A dark horse in the AML race could be Cyclacel’s sapacitabine, which is due to report data from the phase III Seamless study, in elderly patients with newly diagnosed AML, soon. However, expectations are low after the trial failed its interim futility analysis in December 2014 (Event – Cyclacel’s date with decitabine, August 22, 2016).
In any case, the fact that genetic screening is being carried out in Beat AML could give the products involved a well-defined subgroup to target.
In this, the leukaemia trial is taking a page from the NCI-Match study in lung cancer, although the investigators will clearly need to be more cautious about obtaining higher-quality biopsies (Vantage point – NCI initiative could see drugs for mutations, not tumour types, June 11, 2015).
An additional model is provided in a second collaborative trial – Lung MAP, which has added new agents as research has progressed.
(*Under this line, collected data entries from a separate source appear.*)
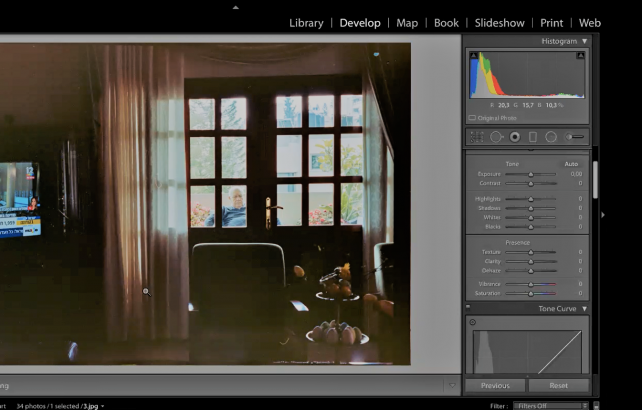Select the Crop Overlay tool
This screenshot has height=410, width=642.
(477, 136)
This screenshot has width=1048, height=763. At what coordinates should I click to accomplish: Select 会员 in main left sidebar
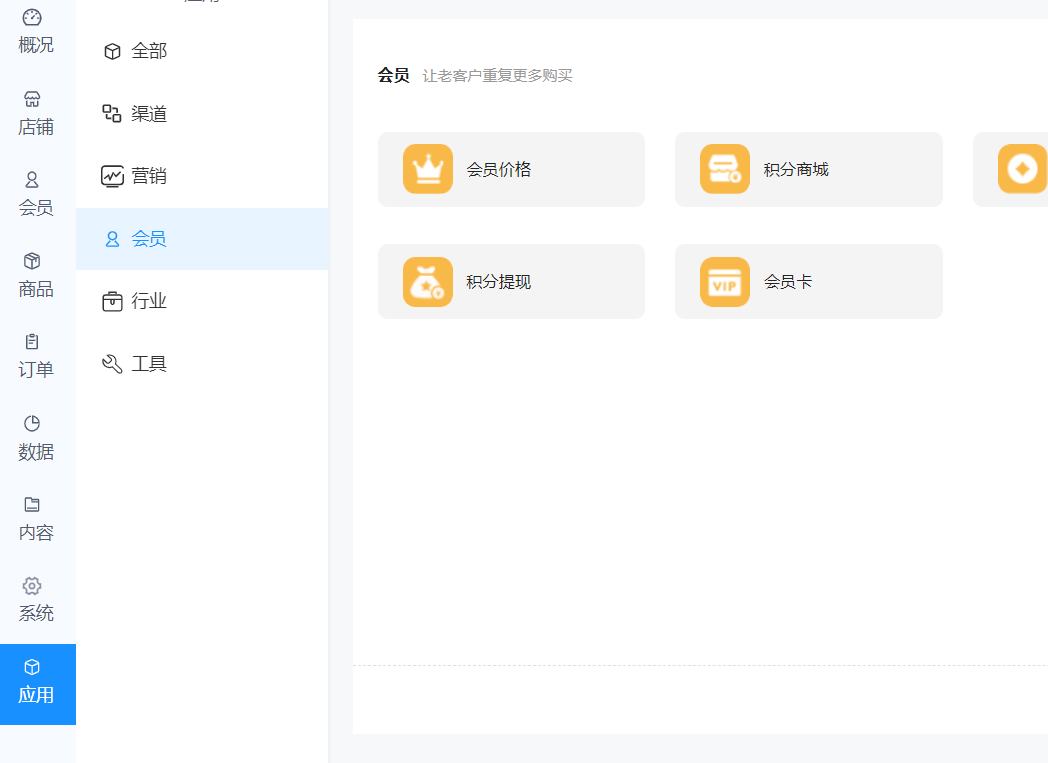pos(36,194)
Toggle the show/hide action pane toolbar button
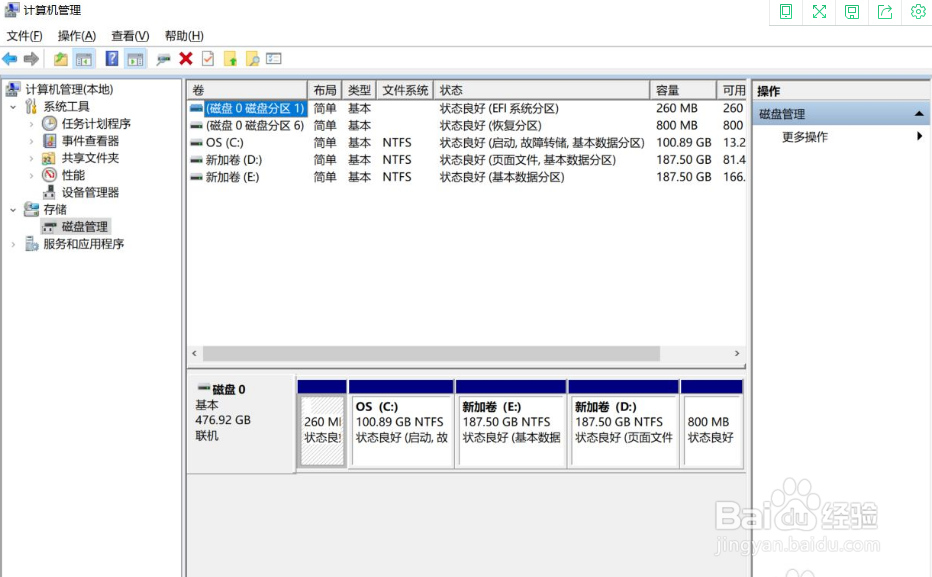932x577 pixels. point(135,58)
The Leukemia & Lymphoma Society says other pharma companies have expressed an interest in joining Beat AML, and it could add more treatment arms, with a total of up to 10 mooted.
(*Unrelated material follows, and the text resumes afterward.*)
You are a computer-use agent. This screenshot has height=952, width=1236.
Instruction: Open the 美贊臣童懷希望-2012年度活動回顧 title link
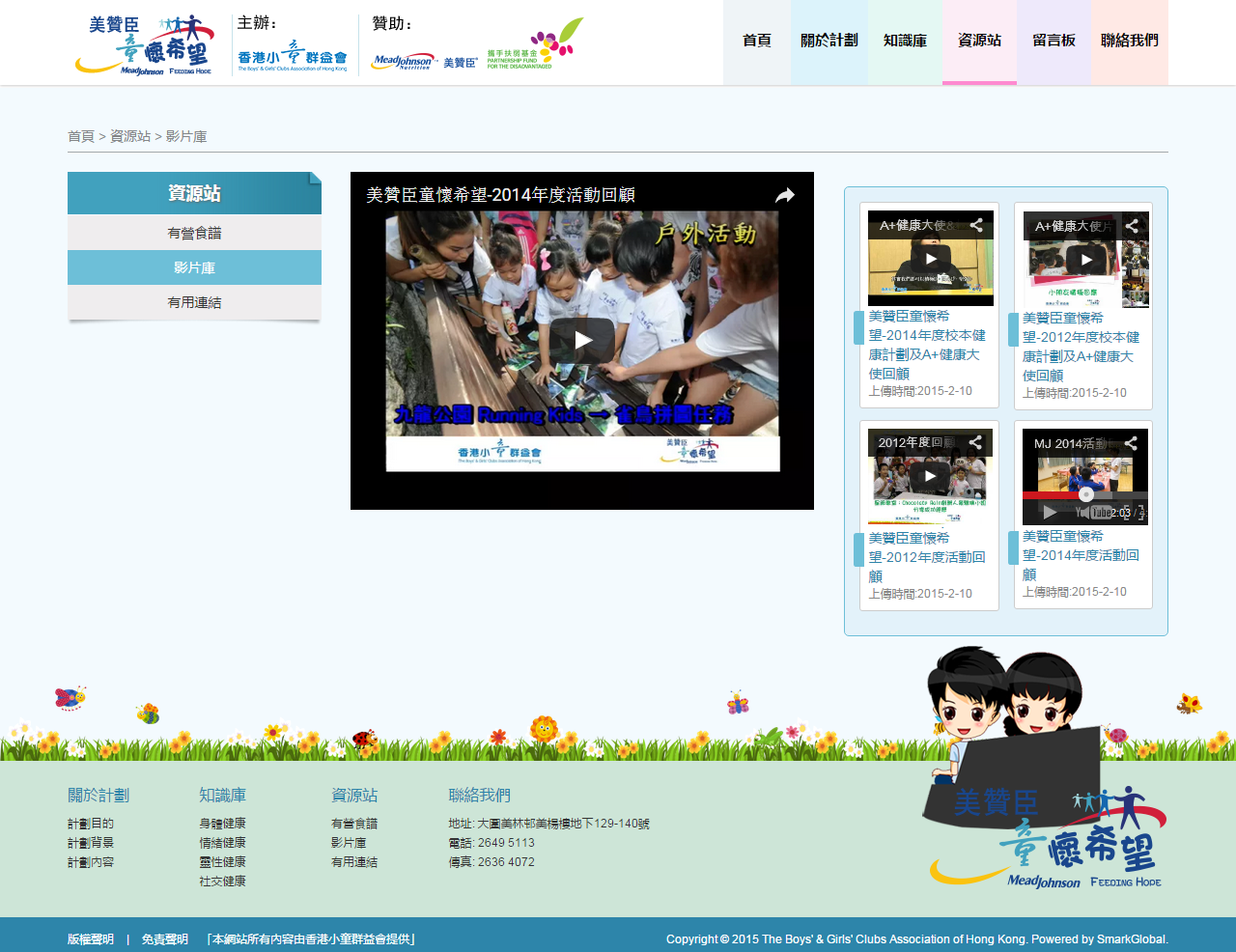coord(926,557)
Alexion looks like it is making a last throw of the dice with samalizumab, which reported phase I/II results in 2010, but it was last listed in the group’s pipeline in 2011. Unlike the already submitted AG-221, this project is fortunate to have little competition in the CD-200 targeting class, where only Bristol-Myers has an early-stage asset.
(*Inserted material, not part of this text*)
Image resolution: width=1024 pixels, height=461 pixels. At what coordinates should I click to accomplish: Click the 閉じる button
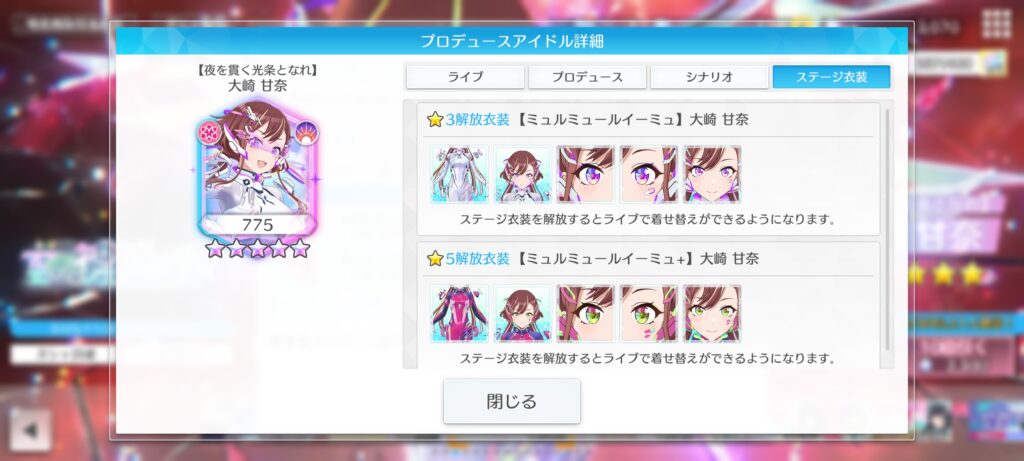pos(511,401)
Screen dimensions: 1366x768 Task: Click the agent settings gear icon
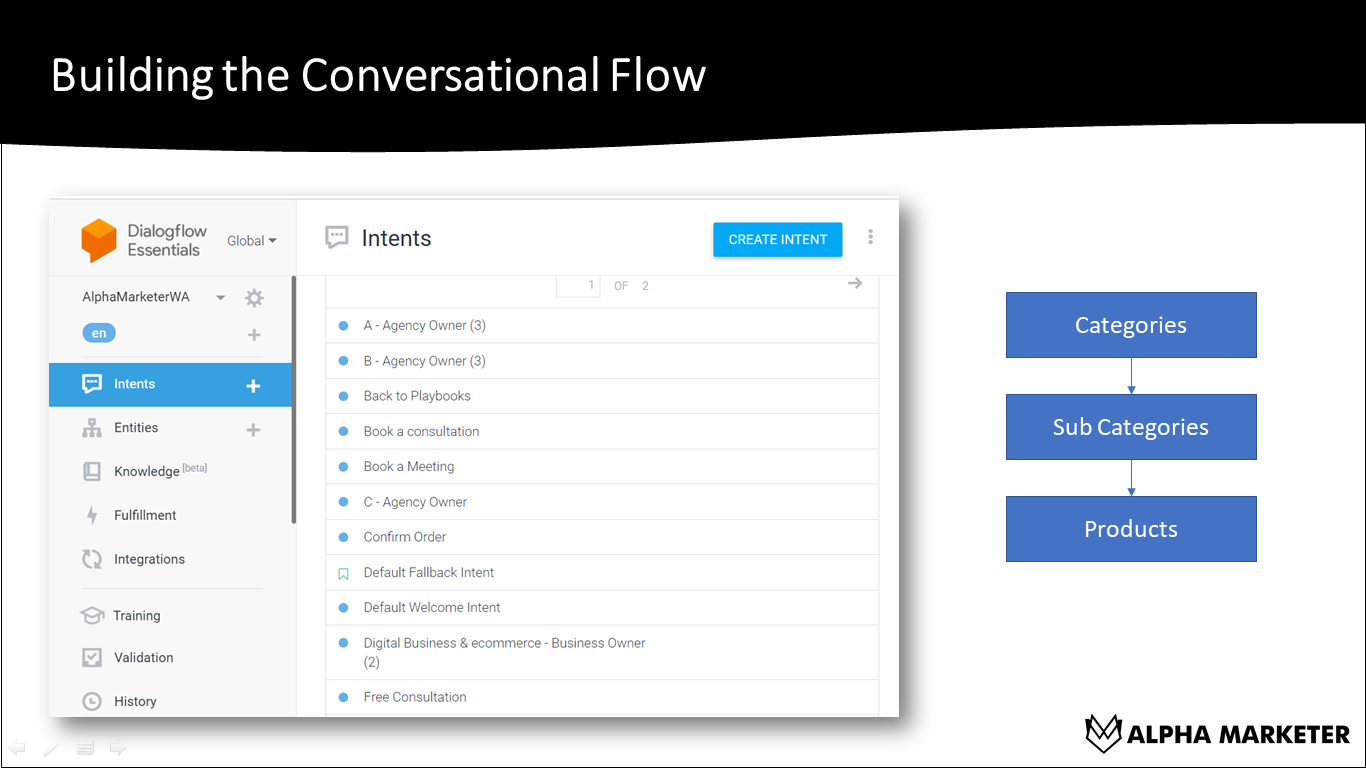pos(254,298)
|Beat-AML projects and their competitors|
|Anti-CD200 MAb||ALXN6000 (samalizumab)*||Alexion/Dyax||Phase II**|
|TTI-200.7||Bristol-Myers Squibb/Trillium Therapeutics||Preclinical|
|Anti-CD33 MAb||BI 836858*||Boehringer Ingelheim||Phase II|
|Anti-CD33 MAb-PBD conjugate||vadastuximab talirine||Seattle Genetics||Phase III|
|Anti-CD33/CD3 bispecific BiTE MAb||AMG 330||Amgen||Phase I|
|Anti-CD33 CAR-T cell therapy||Acute Myeloid Leukemia Research Project||Ziopharm Oncology/Intrexon/MD Anderson||Preclinical|
|Bispecific CD33/CD3 TandAbs antibody||AMV-564||Affimed/Amphivena Therapeutics||Preclinical|
|IDH-2 inhibitor||AG-221/CC-90007 (enasidenib)*||Celgene/Agios Pharmaceuticals||Phase III|
|IDH-1 inhibitor||AG-120||Agios Pharmaceuticals||Phase II|
|IDH1 Mutant Selective Inhibitor Program||Daiichi Sankyo||Preclinical|
|IDH-1 & 2 inhibitor||AG-881||Celgene/Agios Pharmaceuticals||Phase I|
|Syk inhibitor||entospletinib*||Gilead Sciences||Phase II|
|*Beat AML projects.|
|**Alexion has not listed ALXN6000 as an active project since 2011 and it had been assumed abandoned.|
Likewise, Gilead’s only blood cancer competitor looks like AB Science – the Syk inhibition class is largely being used for autoimmune, inflammatory and respiratory diseases. AB Science’s AB8779 has undergone preclinical study in non-Hodgkin lymphoma and chronic lymphocytic leukaemia.
Boehringer’s CD33-targeting antibody, on the other hand, has healthy competition in all the hot areas of oncology research, including adoptive T-cell therapies, antibody-drug conjugates and bispecific antibodies.
Any projects graduating from Beat AML should of course emerge with a built-in competitive advantage in a biomarker-defined subgroup, and will have generated these data in a trial that someone else helped pay for. It is not hard to see why companies would want to participate, although past studies of this type show that screening will need to be high quality for the effort to be judged a success.